Two studies were published this week that made the connection between genetic variations and anxiety disorders in both humans and animals.
One study, published in the journal Science, found that mice and humans with the same mutation in an anxiety-related gene behave similarly. The study, titled "A Genetic Variant BDNF Polymorphism Alters Extinction Learning in Both Mouse and Human," sounds almost deliberately obtuse, but the results are interesting. Lab rats (or in this case, lab mice) are often used in research for any number of reasons, which include the fact that they are small and relatively easy to handle, they reproduce quickly, and over a century of intense breeding and research has enabled researchers to know an animal's exact genetic profile. Many studies in behavioral neuroscience use mice and rats for these reasons, and also because it's generally difficult to get humans to participate in many of these experiments (which are often ended by autopsy so the brain can be examined). From a genetic standpoint, there aren't a whole lot of differences between a human and a mouse. Many of the tasks we both have to complete--digesting food, eliminating waste, maintaining homeostasis--are pretty darn similar, so researchers have hypothesized that the neural circuits controlling behavior in mice and people are actually similar.
This most recent study looked at a variation in the gene that makes Brain Derived Neurotropic Factor (BDNF), a protein responsible for brain growth and development. The interesting result was that the mice and humans who had this variation had similar behaviors. From a Science Daily press release:
To make their comparison, the researchers paired a harmless stimulus with an aversive one, which elicits an anxious-like response, known as conditioned fear. Following fear learning, exposure to numerous presentations of the harmless stimulus alone, in the absence of the aversive stimulus, normally leads to subjects extinguishing this fear response. That is, a subject should eventually stop having an anxious response towards the harmless stimulus.
"But both the mice and humans found to have the alternation in the BDNF gene took significantly longer to 'get over' the innocuous stimuli and stop having a conditioned fear response," explains Dr. Fatima Soliman...
...[Researchers] found that a circuit in the brain involving the frontal cortex and amygdala -- responsible for learning about cues that signal safety and danger -- was altered in people with the abnormality, when compared with control participants who did not have the abnormality.
"Testing for this gene may one day help doctors make more informed decisions for treatment of anxiety disorders," explains Dr. Francis S. Lee.
Specifically, it may help therapists tailor approaches to treating anxiety such as exposure therapy, which is an empirically supported treatment for a variety of anxiety disorders, such as phobias and PTSD.
"Exposure therapy may still work for patients with this gene abnormality, but a positive test for the BDNF genetic variant may let doctors know that exposure therapy may take longer, and that the use of newer drugs may be necessary to accelerate extinction learning," explains Dr. Soliman.
BDNF has also been associated with both anorexia nervosa and bulimia nervosa.

**Activity list**
• A. List the tasks that the anxiety-gene post says mice and humans both have to complete.
• B. According to the anxiety-gene post, why have researchers hypothesized that the neural circuits controlling behavior in mice and people are similar?
• C. Return the anxiety-gene post's wording between "Specifically, it may" and "phobias and PTSD.", inclusive.
The lines that come next have no connection to the anxiety-gene post.

**Data excerpt**
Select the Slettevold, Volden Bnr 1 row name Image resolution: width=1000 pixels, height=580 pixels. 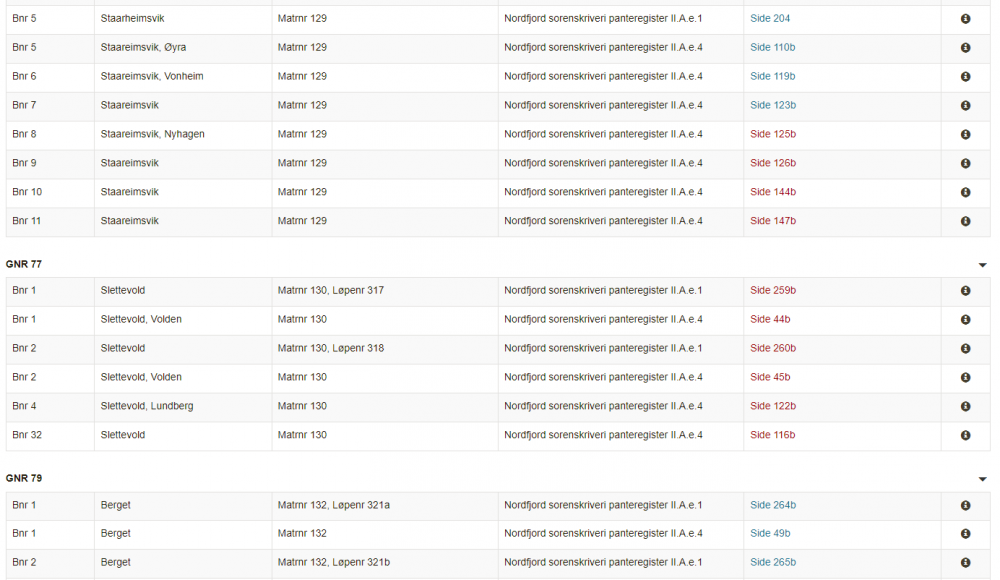[x=141, y=320]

**Outputs for the tasks**
• A.
- Digesting food
- Eliminating waste
- Maintaining homeostasis

• B. There aren't many genetic differences between a human and a mouse. Many of the tasks both must complete, such as digesting food, eliminating waste and maintaining homeostasis, are very similar.

• C.
Specifically, it may help therapists tailor approaches to treating anxiety such as exposure therapy, which is an empirically supported treatment for a variety of anxiety disorders, such as phobias and PTSD.